FAIR’s biggest objection is the plan’s path to citizenship for unauthorized immigrants, a provision it sees as nothing more than a general amnesty.
“The public basically opposes that because of the fact that they want people to come into our country legally, and they see the amnesty-type proposal as encouraging more illegal immigration,” Martin said.
Yet that tough but fair path to citizenship is exactly what many groups that work with undocumented workers have been clamoring for, and something they say has been sorely lacking from the country’s intense focus on immigration enforcement.
“It’s almost like the Wild West where workers are isolated and they have very little rights and protection,” said Ai-jen Poo, director of the National Domestic Workers Alliance and co-director of the Caring Across Generations Campaign.
The National Domestic Workers Alliance represents nannies, housekeepers and other caregivers, not all of whom are in the U.S. legally. Poo says many have already been given the responsibility of caring for the country’s children and elderly — some of the most vulnerable members of society — although they themselves have nowhere to turn when victimized by crime or abuse.
Other groups that work with undocumented U.S. immigrants worry that many immigrants find themselves in a similar situation — unskilled laborers with few trusted places to turn to for help.

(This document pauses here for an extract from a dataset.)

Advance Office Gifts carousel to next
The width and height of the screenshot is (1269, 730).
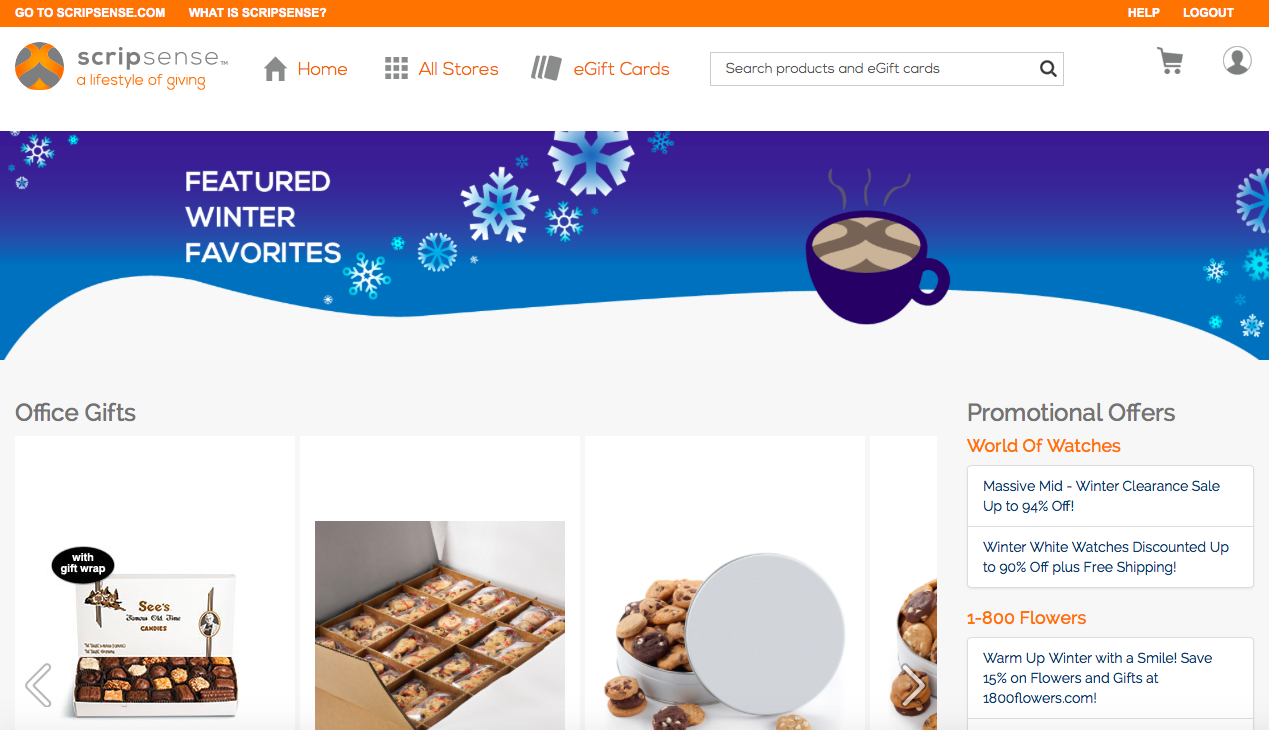913,685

The Pew Hispanic Center, a Washington, D.C.-based research group, estimates of the 11.1 million unauthorized immigrants living in the United States in 2011, the majority are in jobs that currently require little education and little or no certification, like construction, food service or even light manufacturing.
But Pew Hispanic Center Senior Demographer Jeffrey Passel argues those numbers tell only part of the story.
“The stereotype is a young man who is here maybe working in construction or agriculture, and there are a lot of those people,” he said. “But 40 percent of the adult unauthorized immigrants are women. Those women and most of the adult men are in families. There’s about four and a half million U.S. citizen children who have parents who are unauthorized immigrants. So we’re talking largely about young working families.”
Pew estimates that between 40 and 50 percent of the adult unauthorized immigrants in the U.S. are parents of U.S.-citizen children. Two-thirds of them have been in the U.S. for 10 or more years.